Conheci Tininha no século XII. Ela anda hoje em algum lugar entre a Itália e a Suíça. Ela foi a primeira de uma série de taurinas a atormentar o meu sono. Um dia, resolvemos brincar, dois amadores, com fotografia e ela se despiu pra mim. Eu estava começando no ofício e recebi uma tarefa de fotografar algo dentro do tema "sexo & erotismo". Fizemos uma série na praia, em que Tininha comia um sanduíche natural de ricota, com sofreguidão que toda aquela suculência exigia. Esse material acabou selecionado para uma exposição na Estação Carioca do Metrô. Ficamos orgulhoso e presuçosos. Até que um dos membros do júri (um finado fotógrafo do Globo) disse que o nível da exposição era baixíssimo e os cinco trabalhos selecionados eram os menos sofríveis. Mas então já estávamos contaminados. Fizemos, depois dessa estréia, centenas de fotos que foram parar na pequña caja de sueños de abrir y cerrar, onde se perdem negativos, cartas e outros resquícios de saudade. Nesse processo de digitar esse material, descobri imagens que não tinha visto direito das outras vezes. Agora, passados 25 anos dessa brincadeira, é legal olhar. Aqui duas imagens de uma série feita com filme Kodak VR 1000, ou seja, com muito grão. Hoje teria feito com o grão mais fino possível. Mas tudo, naquele então, era um teste, um ensaio.

sábado, 13 de março de 2010

Um post triste


Érica Ornellas é uma mulher impactante. É impossível não percebê-la quando, por exemplo, ela entra num recinto qualquer. Não só por sua beleza espontânea (com espontâneo, quero dizer sem tinta nos cabelos e outros artifício tão em moda hoje em dia), mas igualmente por uma espécie de luz que ela carrega. E se, além disso, você conseguir conversar com ela alguns minutos, pronto. Ficará arrebatado para sempre por sua inteligência sensível.

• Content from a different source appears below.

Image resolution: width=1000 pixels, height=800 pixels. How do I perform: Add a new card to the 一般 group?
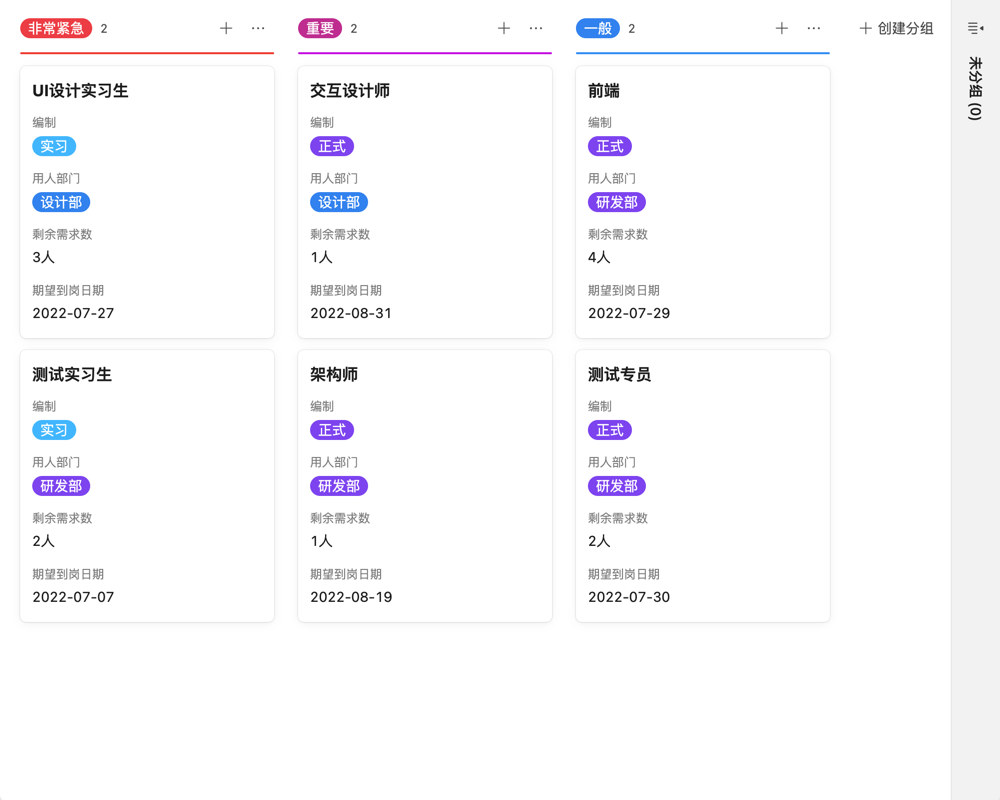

Nos conhecemos em Búzios, onde ela morava e mora até hoje. Era locutora da Búzios FM e depois apresentadora de alguns programas da TV Búzios. Os shows antológicos que a TV promoveu na península e cidades vizinhas, como Caetano Veloso, Gilberto Gil, Alceu Valença entre outros, foram apresentados ao vivo por ela. Foi casada com meu compadre Tito Rosemberg e, nessa época, o mundo era pequeno para nós todos.

Érica vem de uma família de sete filhas. No coração de São Paulo, uma casa abençoada pela presença feminina e de gatos. Estive lá uma vez e escrevi um conto que pareceu irreal, mas era a pura descrição dessas personagens.

Minha energia vai para ela, agora, nesse momento difícil. Érica foi casada com Glauco, o cartunista do Geraldão, com quem teve um filho lindo, figura tranquila, inteligente e com uma vida pela frente, de nome indígena: Raoni. Me lembro dele moleque dos seus 14 anos, com skate debaixo do braço. Os dois, Glauco e Raoni, foram assassinados ontem num crime incompreensível e absurdo. Raoni tinha 25 anos.

sexta-feira, 5 de março de 2010

Mãe e filha na luz amarela

Achei essas fotos cavucando os arquivos. Mãe e filha sob uma luz alaranjada. Simone e Olívia num tempo que já vai de alguns anos.